Inheritance diagram for elf_symbolizer.ELFSymbolizer:

Classes
class	Addr2Line

Public Member Functions
	__init__ (self, elf_file_path, addr2line_path, callback, inlines=False, max_concurrent_jobs=None, addr2line_timeout=30, max_queue_size=50, source_root_path=None, strip_base_path=None)

	SymbolizeAsync (self, addr, callback_arg=None)

	Join (self)

Public Attributes
	elf_file_path

	addr2line_path

	callback

	inlines

	max_concurrent_jobs

	max_queue_size

	addr2line_timeout

	requests_counter

	disambiguate

	disambiguation_table

	strip_base_path

	source_root_path

Protected Member Functions
	_CreateNewA2LInstance (self)

	_CreateDisambiguationTable (self)

Protected Attributes
	_a2l_instances

Detailed Description

An uber-fast (multiprocessing, pipelined and asynchronous) ELF symbolizer.
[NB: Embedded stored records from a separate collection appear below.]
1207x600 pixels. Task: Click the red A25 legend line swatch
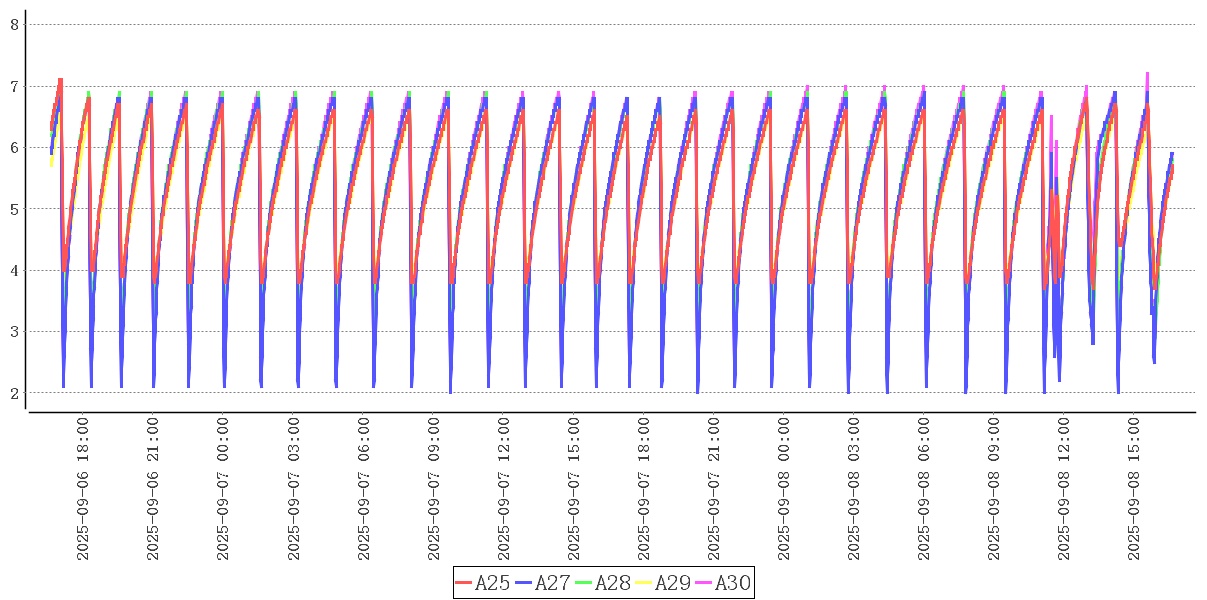464,583
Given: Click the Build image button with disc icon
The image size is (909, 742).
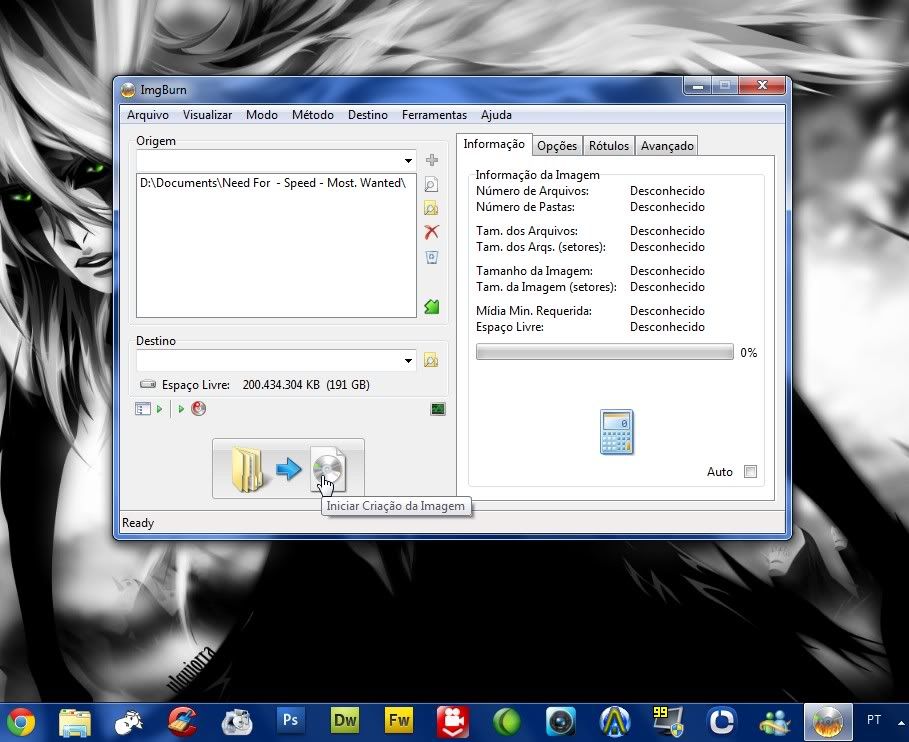Looking at the screenshot, I should tap(288, 469).
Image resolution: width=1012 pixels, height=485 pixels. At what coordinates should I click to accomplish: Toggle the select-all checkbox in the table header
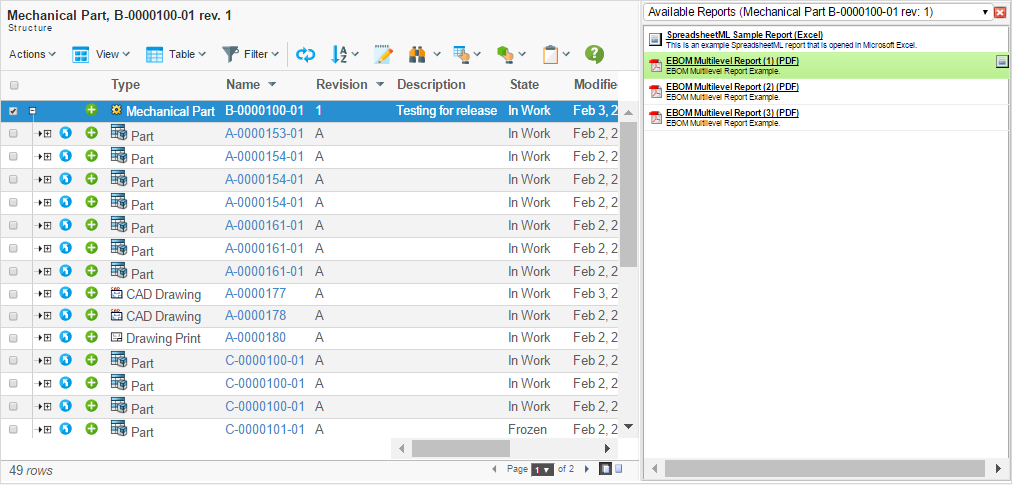14,85
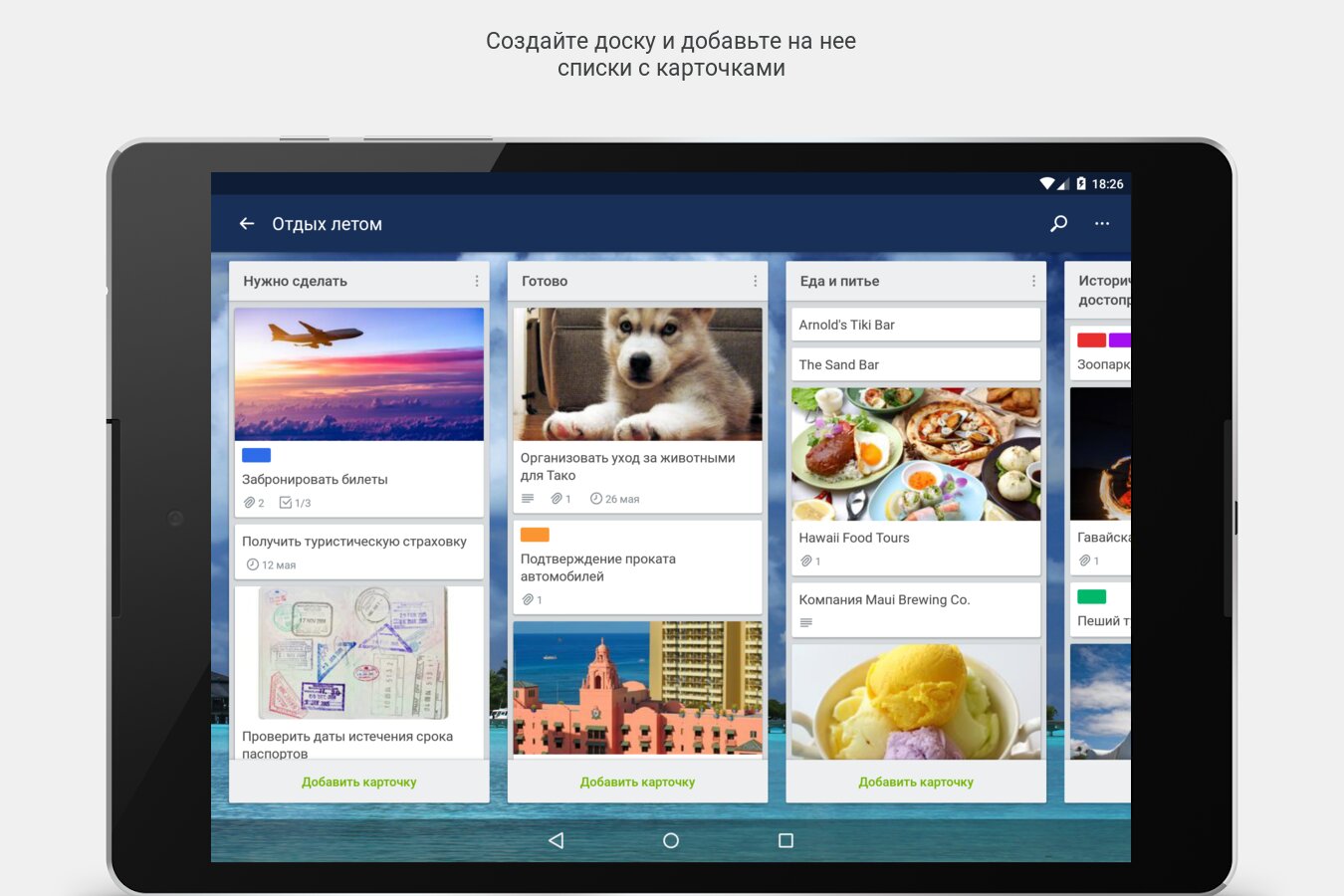Open the 'Готово' list options menu
This screenshot has width=1344, height=896.
point(756,281)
This class is a frontend for addr2line (part of GNU binutils), designed to
symbolize batches of large numbers of symbols for a given ELF file. It
supports sharding symbolization against many addr2line instances and
pipelining of multiple requests per each instance (in order to hide addr2line
internals and OS pipe latencies).

The interface exhibited by this class is a very simple asynchronous interface,
which is based on the following three methods:
- SymbolizeAsync(): used to request (enqueue) resolution of a given address.
- The |callback| method: used to communicated back the symbol information.
- Join(): called to conclude the batch to gather the last outstanding results.
In essence, before the Join method returns, this class will have issued as
many callbacks as the number of SymbolizeAsync() calls. In this regard, note
that due to multiprocess sharding, callbacks can be delivered out of order.
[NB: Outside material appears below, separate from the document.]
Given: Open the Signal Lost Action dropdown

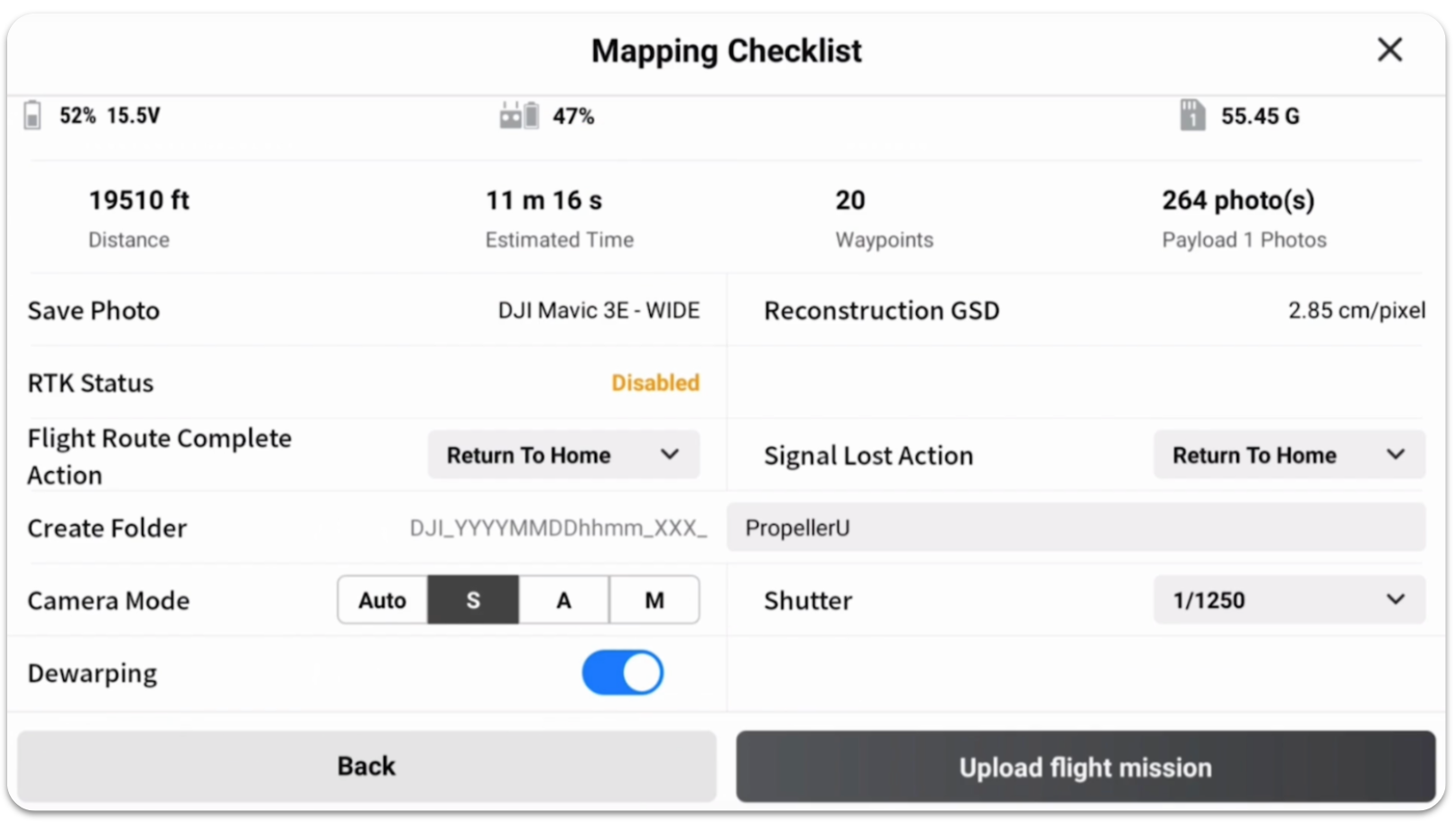Looking at the screenshot, I should coord(1288,455).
Some background about addr2line:
- it is invoked passing the elf path in the cmdline, piping the addresses in
its stdin and getting results on its stdout.
- it has pretty large response times for the first requests, but it
works very well in streaming mode once it has been warmed up.
- it doesn't scale by itself (on more cores). However, spawning multiple
instances at the same time on the same file is pretty efficient as they
keep hitting the pagecache and become mostly CPU bound.
- it might hang or crash, mostly for OOM. This class deals with both of these
problems.

Despite the "scary" imports and the multi* words above, (almost) no multi-
threading/processing is involved from the python viewpoint. Concurrency
here is achieved by spawning several addr2line subprocesses and handling their
output pipes asynchronously. Therefore, all the code here (with the exception
of the Queue instance in Addr2Line) should be free from mind-blowing
thread-safety concerns.

The multiprocess sharding works as follows:
The symbolizer tries to use the lowest number of addr2line instances as
possible (with respect of |max_concurrent_jobs|) and enqueue all the requests
in a single addr2line instance. For few symbols (i.e. dozens) sharding isn't
worth the startup cost.
The multiprocess logic kicks in as soon as the queues for the existing
instances grow. Specifically, once all the existing instances reach the
|max_queue_size| bound, a new addr2line instance is kicked in.
In the case of a very eager producer (i.e. all |max_concurrent_jobs| instances
have a backlog of |max_queue_size|), back-pressure is applied on the caller by
blocking the SymbolizeAsync method.

This module has been deliberately designed to be dependency free (w.r.t. of
other modules in this project), to allow easy reuse in external projects.

Definition at line 25 of file elf_symbolizer.py.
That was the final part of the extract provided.